My mother rarely wears make-up, so I had to figure out how to apply make-up by myself and through advice from my friends. My mum would always tell me if my make-up looked stupid, but she couldn't tell me how to apply things like foundation and powder, because she had never worn it for herself. In fact, I ended up showing her how to apply bronzing powder when her friend bought her some for her birthday.
The girl on the TSR's reasoning for it being wrong for mothers to teach their daughters to apply make-up is that a mother should not influence her style like that. She should figure it out herself by making her own mistakes and learning what she likes and what looks good. I agree that she should have to learn what looks good herself, but there is nothing wrong with a mother ensuring her daughter does not look like a clown with block eyeshadow, does not have an orange face and keeps her lipstick within the lines of her lips. Just because my mother is helping me does not mean that I will do whatever she says in regards to what I was going to wear; I am perfectly capable of picking things for myself and having her show me how to apply them effectively. Like I have mentioned, I didn't have this luxury as my mother was not really a make-up wearer herself; and I didn't have a big sister either. I would have loved to have been taught how to apply make-up properly when I was younger to save me some of the style disasters that I thought were the result of proper application until a friend showed me otherwise.

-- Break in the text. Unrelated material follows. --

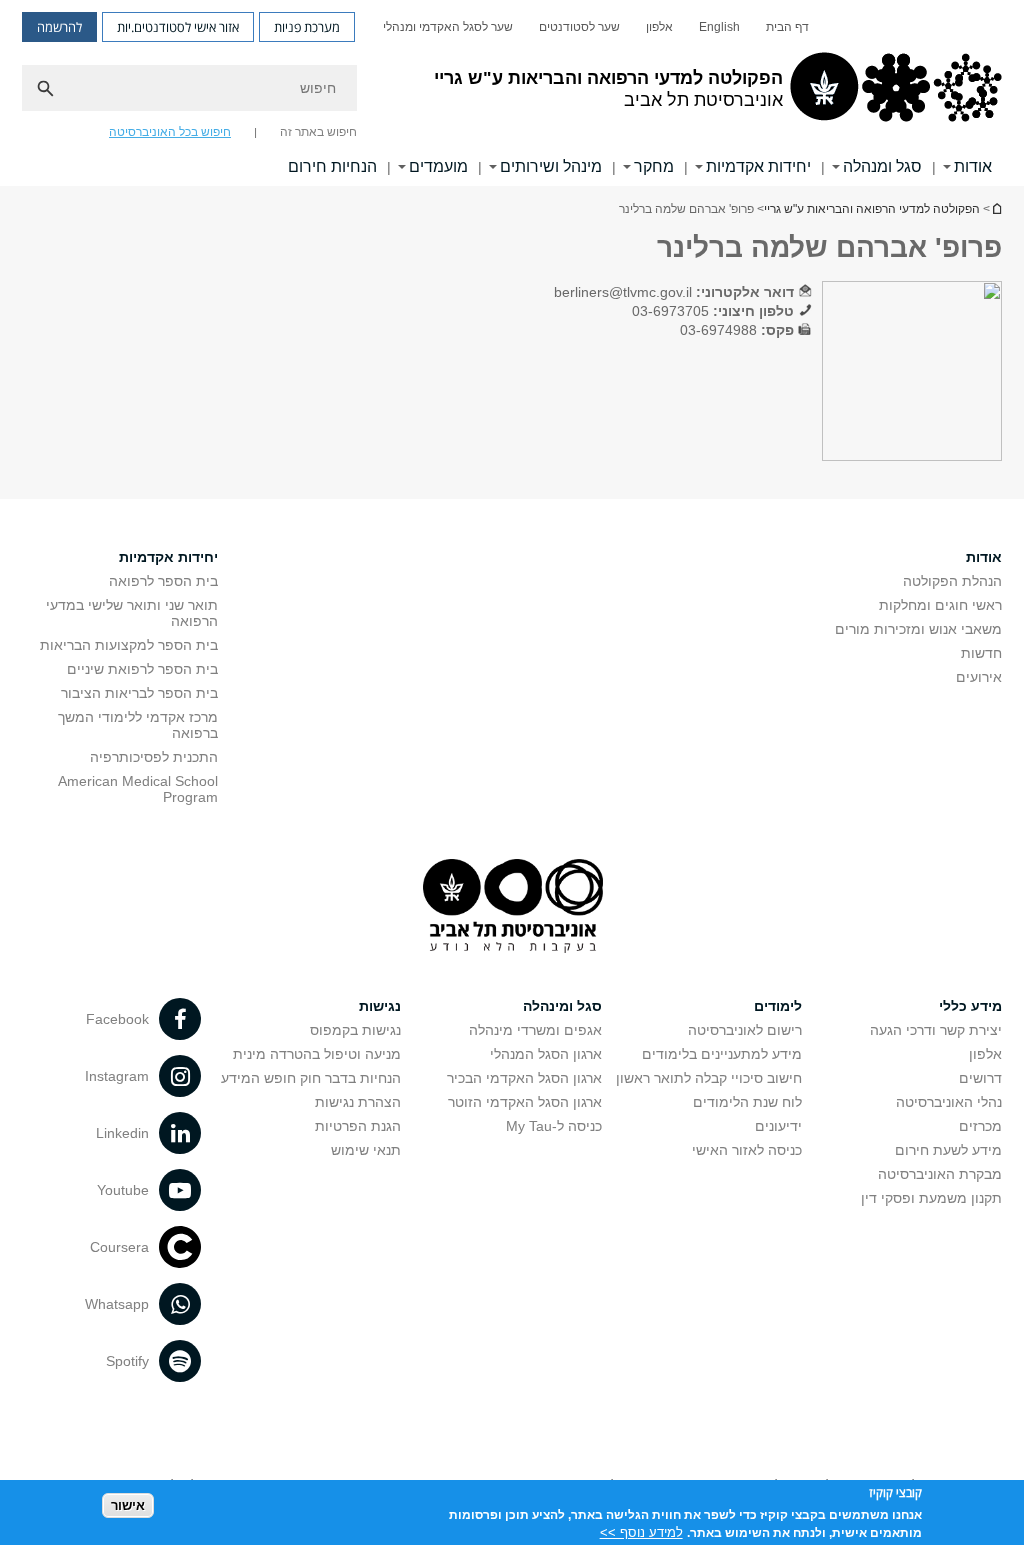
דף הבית (787, 27)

Basically what I'm saying - in a rambling sort of way - is that mothers should teach their daughters to apply the make-up that their daughters have chosen to wear. However, the good people of TSR would not have accepted this as a post, especially as the topic of the thread was about shaving and not make-up.

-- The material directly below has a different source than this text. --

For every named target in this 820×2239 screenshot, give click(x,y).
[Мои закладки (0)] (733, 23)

30 Day Song Challenge (another thing I'm doing here) Day 1: Favourite song with a colour in the title.

Monday, 1 August 2011

BEDA 1: Welcome to BEDA

BEDA: Blog Every Day August. Basically, after it being so long since my last post; I decided to (attempt to) post everyday in August. They'll not be as long, carefully written or structured as you're used to; but there will be an awful lot of them (31, to be exact).

Preview of what's to come:
  • Mini's Misleading Dream Diary - details of weird dreams posted when I run out of ideas rather than when they happen
  • Forum Hatred
  • John Green #3
  • Coming Out Stories (yes, plural)
  • And actual real life observations made in my actual real life.
August starts here, let's see if I can hold your interest.
(And no, you can't punish me for not updating).